MANILA, Philippines — The Department of Health on Tuesday said it is working to standardize the salaries and improve the benefits of healthcare workers to encourage medical professionals to stay in the Philippines.

For decades, health workers—who are often underpaid and unappreciated locally—have been leaving the country for better pay and working conditions abroad.

Health officer-in-charge Maria Rosario Vergeire said the government “cannot prevent our healthcare workers from leaving because that’s their right to find more productive and bigger pay.”
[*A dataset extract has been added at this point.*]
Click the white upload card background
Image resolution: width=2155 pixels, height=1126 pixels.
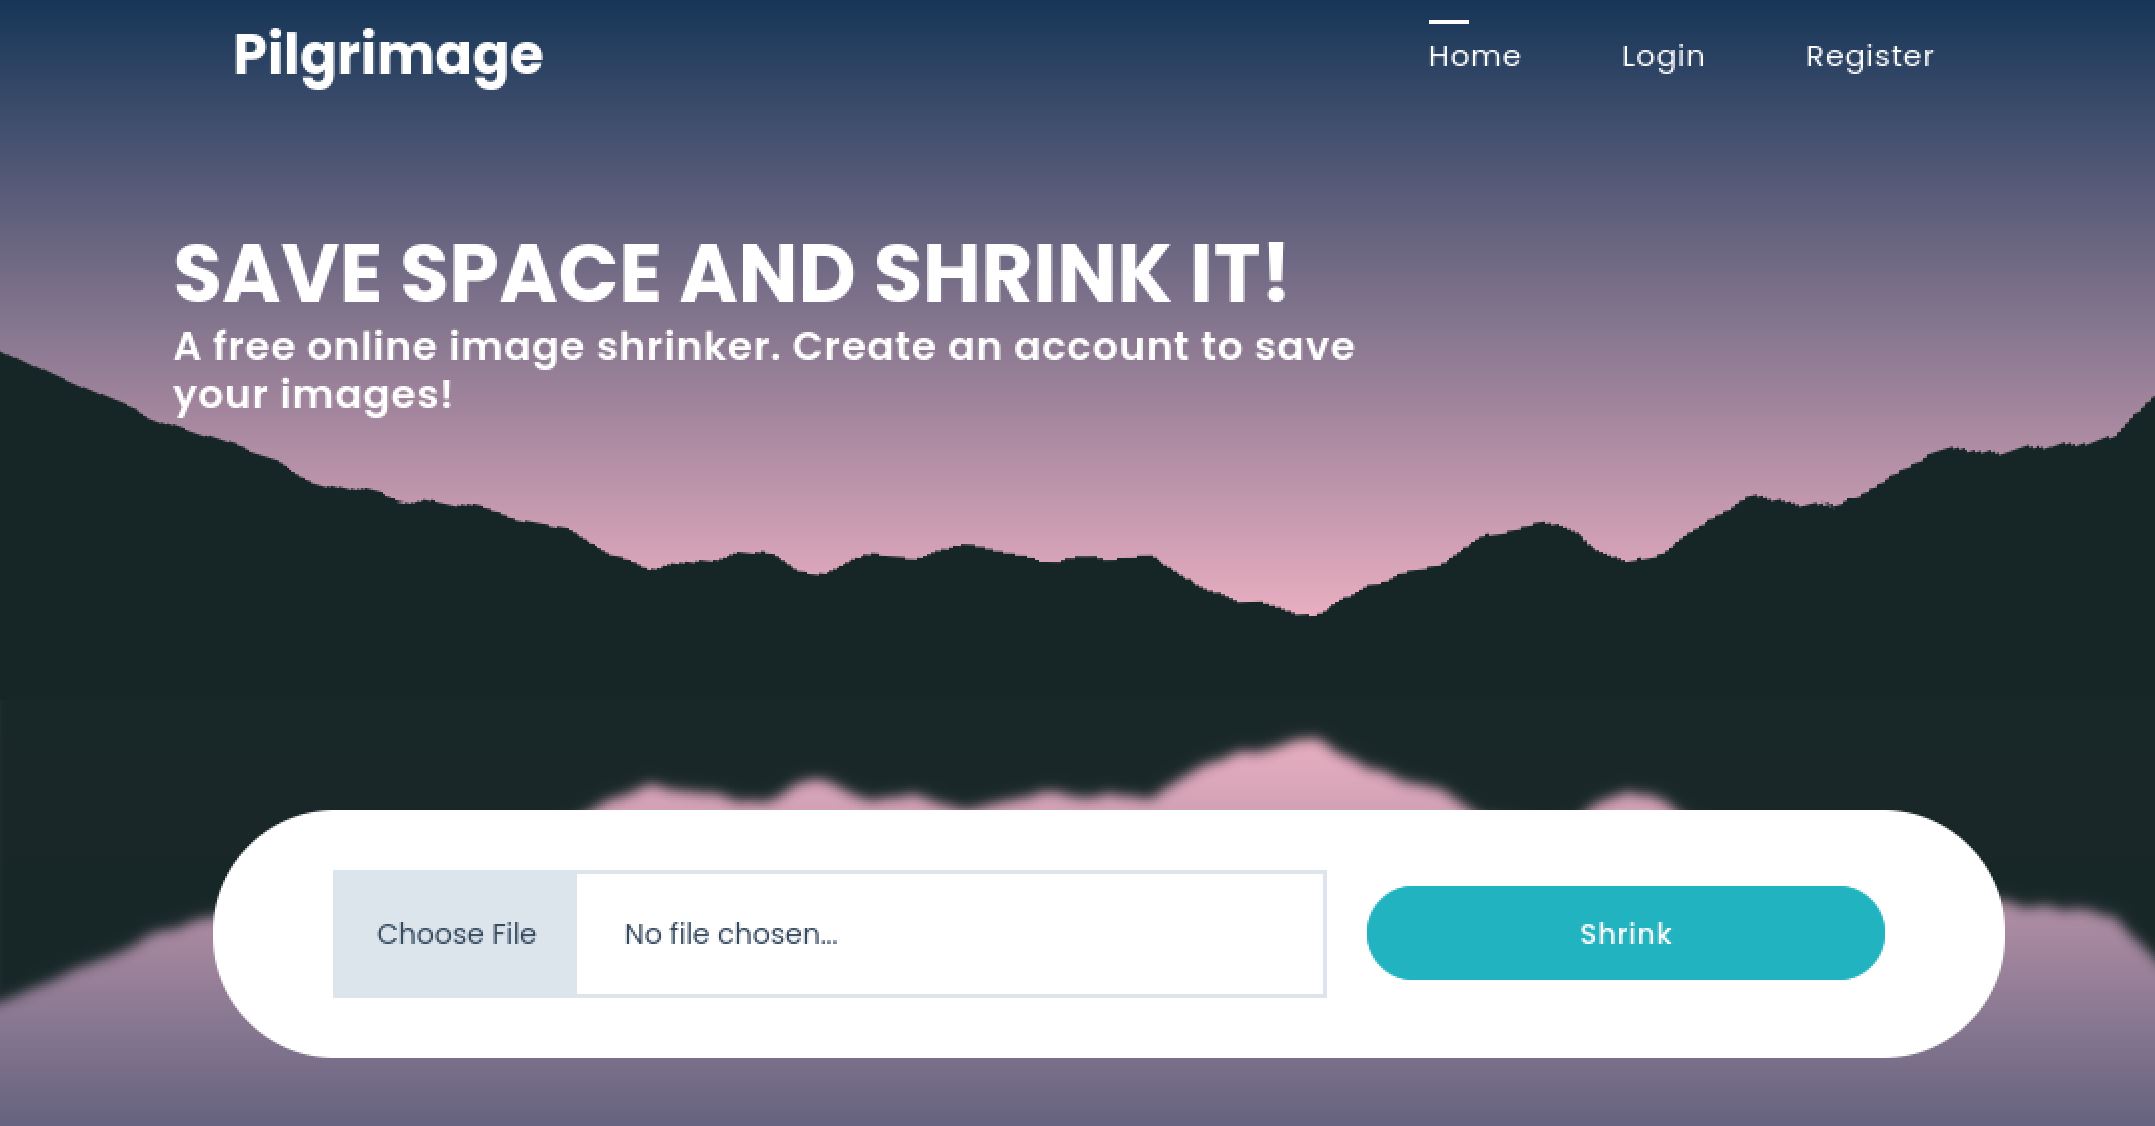1107,1030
To try to keep medical workers at home, the DOH proposed the standardization of the salaries of healthcare workers in public and private facilities.

Healthcare workers in private hospitals reportedly get paid around P12,000 a month, while those employed in government-run institutions are entitled to Salary Grade 15 or just over P35,000. Pay is generally much lower in areas outside Metro Manila.

Groups such as Filipino Nurses United are calling for an entry salary of P50,000 a month

Vergeire also said the agency is studying "how we can further improve the benefits of our healthcare workers" and working on providing scholarships.

"These are what we’re doing so that we can further incentivize and encourage our healthcare workers to stay here and serve the country," the health official said.

Vilma Garcia, president of De La Salle University Medical Center employees’ union, is quoted by The STAR newspaper that the United Kingdom and Germany are actively offering "attractive packages" to Filipino nursing students. She raised concern that the recruitment of nursing students will affect the healthcare system in the Philippines.

German Ambassador to the Philippines Anke Reiffenstuel has denied that the European country is "pirating"—or luring workers away from their current jobs—Filipino nursing students. She noted that Germany is working with the Philippines in recruiting health workers.